→ Passage provided:
──────────────────────────────

In March, I got too drunk by myself watching Shameless, drinking boxed wine and feeling the incomprehensible weight of just being me. I remember, fuzzily, walking out onto the front porch to smoke a cigarette, and wishing a car would tear up the street so that I could throw myself in front of it. I cried, alone on my porch, clutching a glass of wine, wishing for it to all be over. The next day, the thoughts scared me, and I pushed them to the back of my mind. These thoughts were not a surprise, though.
I've been feeling this way as long as I can remember.
Now, prior to these breakdowns, you'd never have guessed there was anything wrong with me. A little too boisterous, too talkative, but typically the life of the party. Or typically, trying to be. I was not, and do not present, as a "depressed" person. This was the diagnosis I claimed, and had done, for 14 years now. Over time, it's become clear to me and those around me that this initial diagnosis was a mistake.
A week prior to this most recent breakdown, I made a phone call to a psychologist while on my break at work.
"Hello, I'd like to make an appointment for a new patient. Yes, I'd like to be tested for bipolar disorder."
Even the words "bipolar disorder" feel foreign and terrifying when I say them. When you hear "bipolar", you think "crazy". Or at least, I do. My mother was a diagnosed manic depressive, though I didn't really know that until recently. Bipolar isn't just a mental illness, it's an insult you can hurl at anyone who seems slightly unbalanced. It's a death sentence for friendships and relationships. It's a roller coaster of rapid thought, paranoia, intense highs, and devastating lows.
There are seven markers for it, and I have all seven. Upon my first meeting with the psychologist, he told me that I was a "typical bipolar 1 case" and they could "put my picture in the textbook."
I don't know that it's possible to explain the rush of emotion. First, revulsion with myself. Then, relief that I wasn't crazy...I mean, I was definitely crazy, but not for thinking that there was something wrong with me. There WAS something wrong with me. Terror, that I would have to go on something like lithium or some similarly awful drug. And finally, some sort of acceptance that I had been this way my whole life, but that the way I was wasn't actually normal.

──────────────────────────────

→ Raw data:
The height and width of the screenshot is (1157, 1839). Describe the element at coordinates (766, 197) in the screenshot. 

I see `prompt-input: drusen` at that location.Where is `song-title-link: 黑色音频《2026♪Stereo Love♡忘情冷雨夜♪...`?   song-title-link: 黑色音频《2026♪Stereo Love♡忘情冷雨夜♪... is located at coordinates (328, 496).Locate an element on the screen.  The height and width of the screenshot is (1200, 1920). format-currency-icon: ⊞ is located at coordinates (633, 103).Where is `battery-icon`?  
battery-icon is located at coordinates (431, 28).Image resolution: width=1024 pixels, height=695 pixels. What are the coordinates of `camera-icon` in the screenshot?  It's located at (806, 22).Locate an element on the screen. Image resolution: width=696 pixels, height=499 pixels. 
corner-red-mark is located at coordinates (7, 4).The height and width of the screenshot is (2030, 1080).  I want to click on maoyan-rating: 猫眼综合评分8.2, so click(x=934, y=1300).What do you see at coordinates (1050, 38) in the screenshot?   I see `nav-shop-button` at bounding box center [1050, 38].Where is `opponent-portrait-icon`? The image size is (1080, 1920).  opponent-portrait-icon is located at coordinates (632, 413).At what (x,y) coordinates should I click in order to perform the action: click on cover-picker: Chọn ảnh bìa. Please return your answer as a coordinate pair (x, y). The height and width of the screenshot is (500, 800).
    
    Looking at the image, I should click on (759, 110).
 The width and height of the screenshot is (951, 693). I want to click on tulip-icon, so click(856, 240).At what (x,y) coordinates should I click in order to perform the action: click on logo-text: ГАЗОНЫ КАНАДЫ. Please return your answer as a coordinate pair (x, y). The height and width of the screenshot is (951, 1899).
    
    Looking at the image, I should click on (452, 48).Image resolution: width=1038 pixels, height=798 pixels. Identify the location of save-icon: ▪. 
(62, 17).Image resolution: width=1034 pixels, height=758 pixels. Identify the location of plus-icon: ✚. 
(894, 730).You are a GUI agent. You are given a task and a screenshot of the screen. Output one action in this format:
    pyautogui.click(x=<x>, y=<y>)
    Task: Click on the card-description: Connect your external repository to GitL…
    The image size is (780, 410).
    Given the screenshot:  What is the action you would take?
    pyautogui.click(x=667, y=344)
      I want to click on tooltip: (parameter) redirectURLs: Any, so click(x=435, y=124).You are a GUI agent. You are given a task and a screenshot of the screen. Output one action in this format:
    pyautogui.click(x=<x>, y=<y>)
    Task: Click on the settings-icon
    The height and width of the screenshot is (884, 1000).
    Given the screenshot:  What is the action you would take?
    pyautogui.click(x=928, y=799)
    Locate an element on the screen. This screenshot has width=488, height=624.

──────────────────────────────

→ About this task: Can you resume the personal essay about the bipolar diagnosis, starting right after its final sentence?

→ Answer to the exercise:
When your mother has manic depression and is not regularly treated for it, your definition of normal becomes somewhat skewed. I never considered that the way I flew off the handle when I was a child or teen at little to no provocation could be a "symptom" of a manic episode. Hysteria was just how I handled disappointment. There never has been any such thing as a "middle ground" for me. Since I was a child, people have commented on how my mood changes seemingly immediately with little to no warning. Everything is always the BEST THING or the WORST THING and there is no inbetween.
I dove in and started doing some research. My psychologist recommend I read "An Unquiet Mind", which is a memoir of a clinical psychologist who suffers form severe bipolar 1. I read it in a night. So many parts of that book were like looking in a mirror, or looking at my mother.
I told some of my friends as soon as I found out, and was surprised that some of them did not greet the news with support, but with denial.
"You don't seem depressed."
"You just have anxiety, you don't have bipolar disorder"
"I've never seen you be manic"
"You should get a second opinion"
This sucked, mostly because I felt like I finally had found something that made sense, and that explained the way that my brain worked. Maybe I have just been really good at hiding my crazy.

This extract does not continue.